[ФРАГМЕНТ ТЕКСТА]
• • • • •
Люди и праздники. Святцы культуры - Александр Александрович Генис
Шрифт:
Интервал:
Закладка:
К., озабоченный своей торговлей с Замком, не может оценить трагедию мира, упустившего шанс спасения. Но Кафка, остро ощущая глубину нашего падения, считал его расплатой за непринесенную жертву.
4 июля
Ко дню рождения Токийской Розы
Жизнь Ивы Тогури, так ее звали на самом деле, была сплошным недоразумением. Уроженка Калифорнии (она даже родилась в День независимости), Ива попала в Японию, чтобы навестить больную тетку. После Перл-Харбора она застряла в стране, чей язык практически не знала. Зато родной английский позволил ей найти работу машинистки. Из-за приятного тембра голоса ее взяли на радио, вещавшее для американской армии. Солдаты и прозвали ее Токийской Розой. У миллионов изголодавшихся по женскому обществу мужчин ее веселый девичий голос будил мечту о возвращении к семье, к домашнему уюту, к нормальной жизни. Это и придавало Токийской Розе мистический ореол. Важно и то, что ее никто не видел – только слышал, поэтому каждый солдат мог представлять Розу похожей на его жену или подругу.
• • • • •
[ИСХОДНЫЕ ДАННЫЕ]
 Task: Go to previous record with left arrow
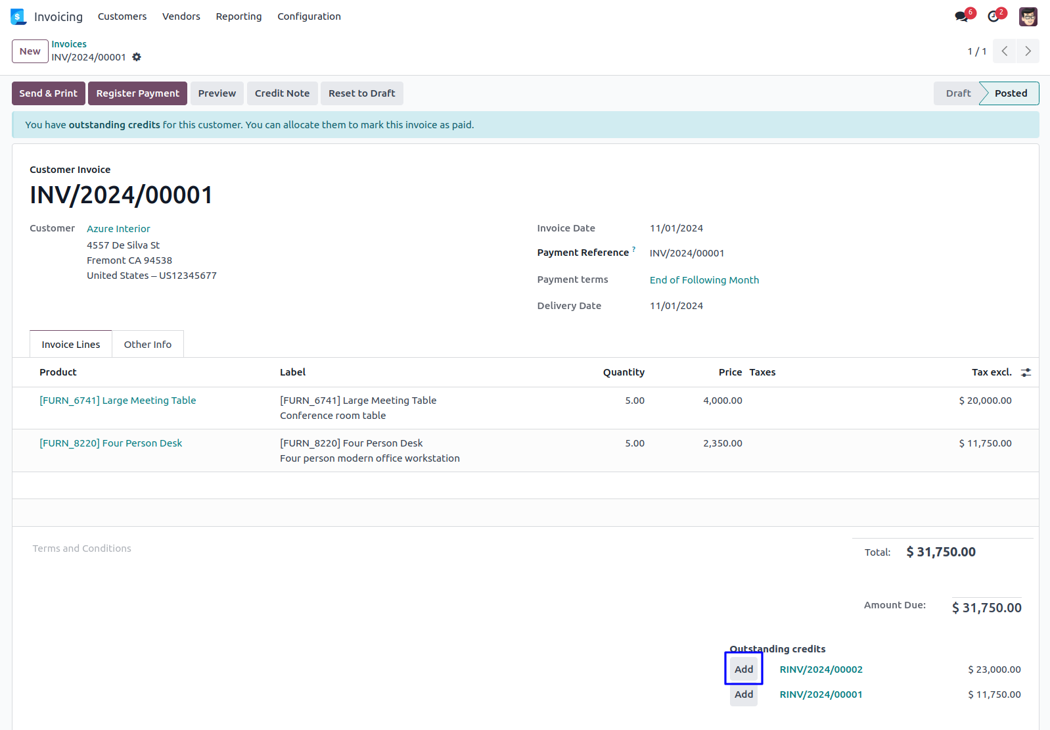(1004, 51)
• • • • •
[ЗАДАНИЕ A] Выпишите из фрагмента текста отрывок от слов «Люди и праздники.» до слов «за непринесенную жертву.» включительно.
[ЗАДАНИЕ B] Продолжите фрагмент текста, начав сразу после его последнего предложения.

[ОТВЕТ К ЗАДАНИЮ A]
Люди и праздники. Святцы культуры - Александр Александрович Генис
Шрифт:
Интервал:
Закладка:
К., озабоченный своей торговлей с Замком, не может оценить трагедию мира, упустившего шанс спасения. Но Кафка, остро ощущая глубину нашего падения, считал его расплатой за непринесенную жертву.

[ОТВЕТ К ЗАДАНИЮ B]
Цель этих передач состояла в том, чтобы подорвать боевой дух американской армии, но сама Токийская Роза была всего лишь диск-жокеем. Она крутила пластинки, из-за которых солдаты, собственно, и слушали эту станцию. В эфире ее голос звучал по две-три минуты. Она шутливо здоровалась со слушателями, неся абсолютную чушь. Ну, например: “Я – тот солнечный лучик, которому вы, наши друзья, вернее – враги, охотно бы перерезали глотку”. Потом Ива объясняла, что сознательно саботировала усилия японской пропаганды, придавая тексту саркастический или двусмысленный характер. Возможно, так оно и было. Ни один американец не принимал всерьез радио имперского Токио. К тому же Ива Тогури дружила с американскими пленными и часто помогала им.
Тем не менее Токийскую Розу осудили за предательство. В 1949-м на очень спорном судебном процессе ее признали виновной. Она получила десять лет, отсидела шесть и, в конце концов, была официально помилована президентом Фордом. До последнего дня – она тихо скончалась в Чикаго в 2006 году в возрасте девяноста лет – Ива не признавала себя виновной.
5 июля
Ко дню рождения овечки Долли
Стех пор как на свет явилась непорочно зачатая овечка Долли, отношения между полами то ли обострились, то ли упростились.
Долли была зачата без помощи самца. Мама у нее есть, даже две, а папы нет и, что главное, никогда не было! Не случайно ее вывели в Шотландии, где даже мужчины ходят в юбках.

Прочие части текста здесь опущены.